BEGIN DATA FOR THIS TASK

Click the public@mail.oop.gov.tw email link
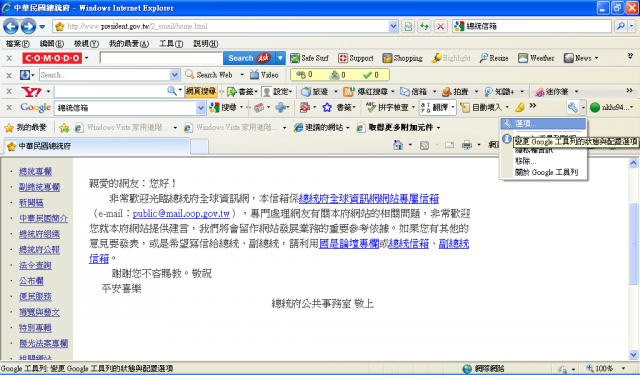The width and height of the screenshot is (640, 375). 181,213
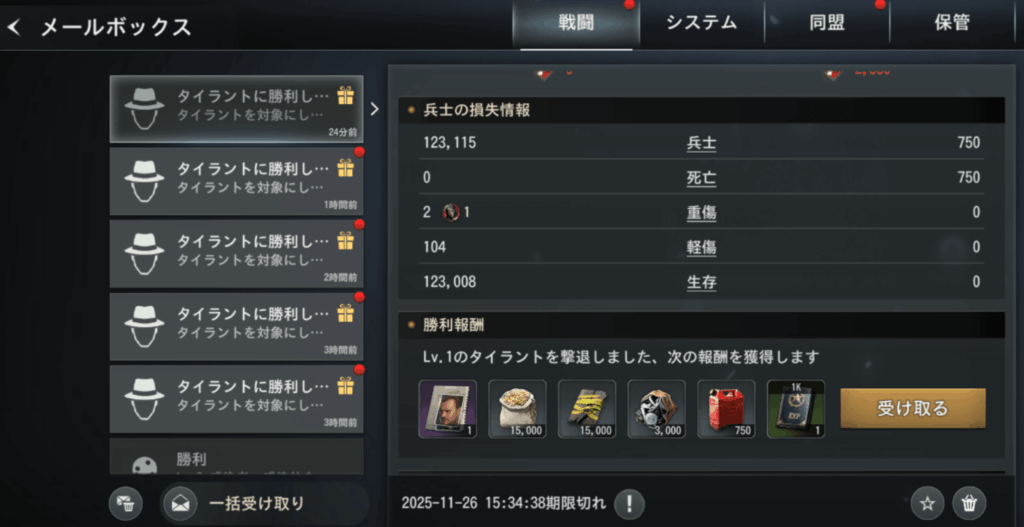This screenshot has height=527, width=1024.
Task: Click the yellow-striped steel 15,000 reward
Action: (586, 409)
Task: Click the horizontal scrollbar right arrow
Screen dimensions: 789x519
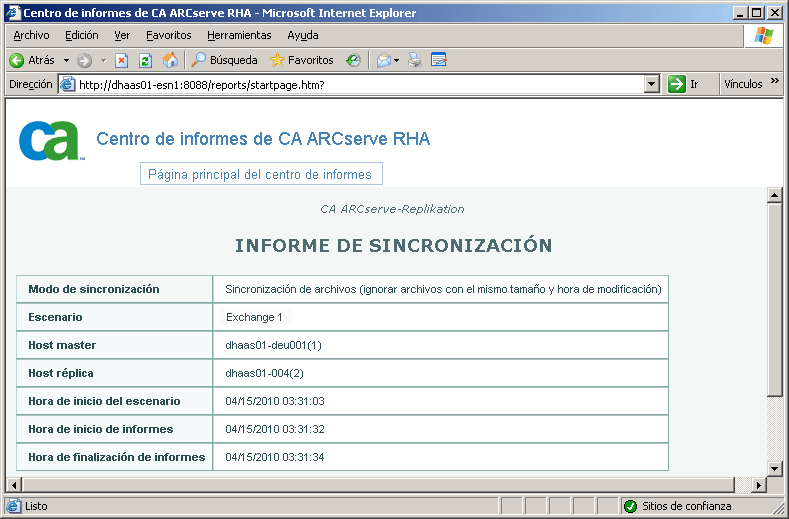Action: coord(758,485)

END DATA FOR THIS TASK

- _OBJECTIVE_
Convert the data above into a JSON list of strings with one string per line and no blank lines. Leave the pictures out.

- _RESULT FOR THIS EXERCISE_
[
  "Click the public@mail.oop.gov.tw email link",
  "The width and height of the screenshot is (640, 375). 181,213",
  "This screenshot has height=527, width=1024.",
  "Task: Click the yellow-striped steel 15,000 reward",
  "Action: (586, 409)",
  "Task: Click the horizontal scrollbar right arrow",
  "Screen dimensions: 789x519",
  "Action: coord(758,485)"
]